SHORT PROBLEM: Put every line of the listing below into a Markdown table with two columns, Row and Line. Number the rows in order and leave out blank lines.

MATERIAL:
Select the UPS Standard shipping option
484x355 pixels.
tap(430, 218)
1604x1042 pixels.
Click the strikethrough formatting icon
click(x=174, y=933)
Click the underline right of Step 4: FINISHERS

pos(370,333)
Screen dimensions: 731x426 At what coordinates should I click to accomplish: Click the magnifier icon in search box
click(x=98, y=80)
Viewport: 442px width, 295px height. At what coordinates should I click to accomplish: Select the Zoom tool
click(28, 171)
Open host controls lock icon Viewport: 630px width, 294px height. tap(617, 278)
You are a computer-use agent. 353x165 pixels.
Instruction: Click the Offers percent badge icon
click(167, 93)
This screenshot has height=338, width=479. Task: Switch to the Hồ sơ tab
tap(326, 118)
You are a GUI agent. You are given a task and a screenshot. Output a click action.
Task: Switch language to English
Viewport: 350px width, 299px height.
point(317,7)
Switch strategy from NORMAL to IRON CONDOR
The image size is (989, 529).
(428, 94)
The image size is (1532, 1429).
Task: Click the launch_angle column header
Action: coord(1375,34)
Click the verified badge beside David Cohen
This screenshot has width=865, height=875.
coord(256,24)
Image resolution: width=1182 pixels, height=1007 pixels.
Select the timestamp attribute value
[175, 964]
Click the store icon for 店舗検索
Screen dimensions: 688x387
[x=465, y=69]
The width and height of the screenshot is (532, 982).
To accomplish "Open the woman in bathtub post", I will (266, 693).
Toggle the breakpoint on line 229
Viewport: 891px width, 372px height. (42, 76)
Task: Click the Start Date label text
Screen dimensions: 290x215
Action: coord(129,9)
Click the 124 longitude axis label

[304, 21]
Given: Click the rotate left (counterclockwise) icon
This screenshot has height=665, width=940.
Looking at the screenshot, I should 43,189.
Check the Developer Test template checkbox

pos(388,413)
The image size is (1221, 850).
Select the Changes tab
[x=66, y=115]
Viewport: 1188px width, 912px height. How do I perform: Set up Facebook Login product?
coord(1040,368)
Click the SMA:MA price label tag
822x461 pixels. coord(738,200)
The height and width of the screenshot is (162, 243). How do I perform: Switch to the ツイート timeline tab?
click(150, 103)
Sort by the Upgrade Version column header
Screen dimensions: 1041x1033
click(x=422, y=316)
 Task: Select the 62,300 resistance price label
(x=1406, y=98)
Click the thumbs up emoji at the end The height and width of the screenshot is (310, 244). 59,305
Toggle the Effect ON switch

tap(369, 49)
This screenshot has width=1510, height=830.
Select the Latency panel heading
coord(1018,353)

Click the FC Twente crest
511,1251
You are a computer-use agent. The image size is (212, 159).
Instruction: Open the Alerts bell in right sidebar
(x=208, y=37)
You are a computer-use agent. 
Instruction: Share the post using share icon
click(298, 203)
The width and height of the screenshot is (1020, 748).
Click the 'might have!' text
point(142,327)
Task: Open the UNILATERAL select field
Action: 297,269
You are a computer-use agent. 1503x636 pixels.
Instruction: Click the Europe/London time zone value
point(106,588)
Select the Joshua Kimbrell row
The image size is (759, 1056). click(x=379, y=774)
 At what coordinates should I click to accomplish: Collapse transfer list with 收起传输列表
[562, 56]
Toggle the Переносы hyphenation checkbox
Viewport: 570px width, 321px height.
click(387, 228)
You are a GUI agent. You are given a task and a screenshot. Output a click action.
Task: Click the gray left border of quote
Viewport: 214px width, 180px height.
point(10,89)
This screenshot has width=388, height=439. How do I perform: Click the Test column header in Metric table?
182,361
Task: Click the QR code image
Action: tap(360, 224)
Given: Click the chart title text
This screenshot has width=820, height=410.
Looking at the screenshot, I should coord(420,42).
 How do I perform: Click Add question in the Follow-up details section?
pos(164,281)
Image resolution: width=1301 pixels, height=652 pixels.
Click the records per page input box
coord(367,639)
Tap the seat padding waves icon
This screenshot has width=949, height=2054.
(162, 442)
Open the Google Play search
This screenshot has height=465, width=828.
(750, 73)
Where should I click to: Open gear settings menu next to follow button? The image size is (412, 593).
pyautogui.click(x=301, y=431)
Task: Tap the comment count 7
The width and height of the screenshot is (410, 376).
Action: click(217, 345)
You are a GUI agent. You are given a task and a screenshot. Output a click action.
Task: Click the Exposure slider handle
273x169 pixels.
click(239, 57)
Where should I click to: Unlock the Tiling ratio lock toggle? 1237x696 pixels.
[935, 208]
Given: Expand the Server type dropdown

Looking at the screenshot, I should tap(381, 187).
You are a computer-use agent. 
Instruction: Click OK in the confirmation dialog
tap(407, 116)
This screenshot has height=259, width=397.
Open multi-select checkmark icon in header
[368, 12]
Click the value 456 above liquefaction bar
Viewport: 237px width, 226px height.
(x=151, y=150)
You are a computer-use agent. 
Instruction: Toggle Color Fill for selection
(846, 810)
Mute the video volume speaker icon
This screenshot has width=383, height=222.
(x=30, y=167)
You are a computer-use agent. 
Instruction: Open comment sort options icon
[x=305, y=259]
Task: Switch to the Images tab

TASK OUTPUT:
| Row | Line |
|---|---|
| 1 | Select the UPS Standard shipping option |
| 2 | 484x355 pixels. |
| 3 | tap(430, 218) |
| 4 | 1604x1042 pixels. |
| 5 | Click the strikethrough formatting icon |
| 6 | click(x=174, y=933) |
| 7 | Click the underline right of Step 4: FINISHERS |
| 8 | pos(370,333) |
| 9 | Screen dimensions: 731x426 At what coordinates should I click to accomplish: Click the magnifier icon in search box |
| 10 | click(x=98, y=80) |
| 11 | Viewport: 442px width, 295px height. At what coordinates should I click to accomplish: Select the Zoom tool |
| 12 | click(28, 171) |
| 13 | Open host controls lock icon Viewport: 630px width, 294px height. tap(617, 278) |
| 14 | You are a computer-use agent. 353x165 pixels. |
| 15 | Instruction: Click the Offers percent badge icon |
| 16 | click(167, 93) |
| 17 | This screenshot has height=338, width=479. Task: Switch to the Hồ sơ tab |
| 18 | tap(326, 118) |
| 19 | You are a GUI agent. You are given a task and a screenshot. Output a click action. |
| 20 | Task: Switch language to English |
| 21 | Viewport: 350px width, 299px height. |
| 22 | point(317,7) |
| 23 | Switch strategy from NORMAL to IRON CONDOR |
| 24 | The image size is (989, 529). |
| 25 | (428, 94) |
| 26 | The image size is (1532, 1429). |
| 27 | Task: Click the launch_angle column header |
| 28 | Action: coord(1375,34) |
| 29 | Click the verified badge beside David Cohen |
| 30 | This screenshot has width=865, height=875. |
| 31 | coord(256,24) |
| 32 | Image resolution: width=1182 pixels, height=1007 pixels. |
| 33 | Select the timestamp attribute value |
| 34 | [175, 964] |
| 35 | Click the store icon for 店舗検索 |
| 36 | Screen dimensions: 688x387 |
| 37 | [x=465, y=69] |
| 38 | The width and height of the screenshot is (532, 982). |
| 39 | To accomplish "Open the woman in bathtub post", I will (266, 693). |
| 40 | Toggle the breakpoint on line 229 |
| 41 | Viewport: 891px width, 372px height. (42, 76) |
| 42 | Task: Click the Start Date label text |
| 43 | Screen dimensions: 290x215 |
| 44 | Action: coord(129,9) |
| 45 | Click the 124 longitude axis label |
| 46 | [304, 21] |
| 47 | Given: Click the rotate left (counterclockwise) icon |
| 48 | This screenshot has height=665, width=940. |
| 49 | Looking at the screenshot, I should 43,189. |
| 50 | Check the Developer Test template checkbox |
| 51 | pos(388,413) |
| 52 | The image size is (1221, 850). |
| 53 | Select the Changes tab |
| 54 | [x=66, y=115] |
| 55 | Viewport: 1188px width, 912px height. How do I perform: Set up Facebook Login product? |
| 56 | coord(1040,368) |
| 57 | Click the SMA:MA price label tag |
| 58 | 822x461 pixels. coord(738,200) |
| 59 | The height and width of the screenshot is (162, 243). How do I perform: Switch to the ツイート timeline tab? |
| 60 | click(150, 103) |
| 61 | Sort by the Upgrade Version column header |
| 62 | Screen dimensions: 1041x1033 |
| 63 | click(x=422, y=316) |
| 64 |  Task: Select the 62,300 resistance price label |
| 65 | (x=1406, y=98) |
| 66 | Click the thumbs up emoji at the end The height and width of the screenshot is (310, 244). 59,305 |
| 67 | Toggle the Effect ON switch |
| 68 | tap(369, 49) |
| 69 | This screenshot has width=1510, height=830. |
| 70 | Select the Latency panel heading |
| 71 | coord(1018,353) |
| 72 | Click the FC Twente crest |
| 73 | 511,1251 |
| 74 | You are a computer-use agent. The image size is (212, 159). |
| 75 | Instruction: Open the Alerts bell in right sidebar |
| 76 | (x=208, y=37) |
| 77 | You are a computer-use agent.  |
| 78 | Instruction: Share the post using share icon |
| 79 | click(298, 203) |
| 80 | The width and height of the screenshot is (1020, 748). |
| 81 | Click the 'might have!' text |
| 82 | point(142,327) |
| 83 | Task: Open the UNILATERAL select field |
| 84 | Action: 297,269 |
| 85 | You are a computer-use agent. 1503x636 pixels. |
| 86 | Instruction: Click the Europe/London time zone value |
| 87 | point(106,588) |
| 88 | Select the Joshua Kimbrell row |
| 89 | The image size is (759, 1056). click(x=379, y=774) |
| 90 |  At what coordinates should I click to accomplish: Collapse transfer list with 收起传输列表 |
| 91 | [562, 56] |
| 92 | Toggle the Переносы hyphenation checkbox |
| 93 | Viewport: 570px width, 321px height. |
| 94 | click(387, 228) |
| 95 | You are a GUI agent. You are given a task and a screenshot. Output a click action. |
| 96 | Task: Click the gray left border of quote |
| 97 | Viewport: 214px width, 180px height. |
| 98 | point(10,89) |
| 99 | This screenshot has width=388, height=439. How do I perform: Click the Test column header in Metric table? |
| 100 | 182,361 |
| 101 | Task: Click the QR code image |
| 102 | Action: tap(360, 224) |
| 103 | Given: Click the chart title text |
| 104 | This screenshot has width=820, height=410. |
| 105 | Looking at the screenshot, I should coord(420,42). |
| 106 |  How do I perform: Click Add question in the Follow-up details section? |
| 107 | pos(164,281) |
| 108 | Image resolution: width=1301 pixels, height=652 pixels. |
| 109 | Click the records per page input box |
| 110 | coord(367,639) |
| 111 | Tap the seat padding waves icon |
| 112 | This screenshot has width=949, height=2054. |
| 113 | (162, 442) |
| 114 | Open the Google Play search |
| 115 | This screenshot has height=465, width=828. |
| 116 | (750, 73) |
| 117 | Where should I click to: Open gear settings menu next to follow button? The image size is (412, 593). |
| 118 | pyautogui.click(x=301, y=431) |
| 119 | Task: Tap the comment count 7 |
| 120 | The width and height of the screenshot is (410, 376). |
| 121 | Action: click(217, 345) |
| 122 | You are a GUI agent. You are given a task and a screenshot. Output a click action. |
| 123 | Task: Click the Exposure slider handle |
| 124 | 273x169 pixels. |
| 125 | click(239, 57) |
| 126 | Where should I click to: Unlock the Tiling ratio lock toggle? 1237x696 pixels. |
| 127 | [935, 208] |
| 128 | Given: Expand the Server type dropdown |
| 129 | Looking at the screenshot, I should tap(381, 187). |
| 130 | You are a computer-use agent.  |
| 131 | Instruction: Click OK in the confirmation dialog |
| 132 | tap(407, 116) |
| 133 | This screenshot has height=259, width=397. |
| 134 | Open multi-select checkmark icon in header |
| 135 | [368, 12] |
| 136 | Click the value 456 above liquefaction bar |
| 137 | Viewport: 237px width, 226px height. |
| 138 | (x=151, y=150) |
| 139 | You are a computer-use agent.  |
| 140 | Instruction: Toggle Color Fill for selection |
| 141 | (846, 810) |
| 142 | Mute the video volume speaker icon |
| 143 | This screenshot has width=383, height=222. |
| 144 | (x=30, y=167) |
| 145 | You are a computer-use agent.  |
| 146 | Instruction: Open comment sort options icon |
| 147 | [x=305, y=259] |
| 148 | Task: Switch to the Images tab |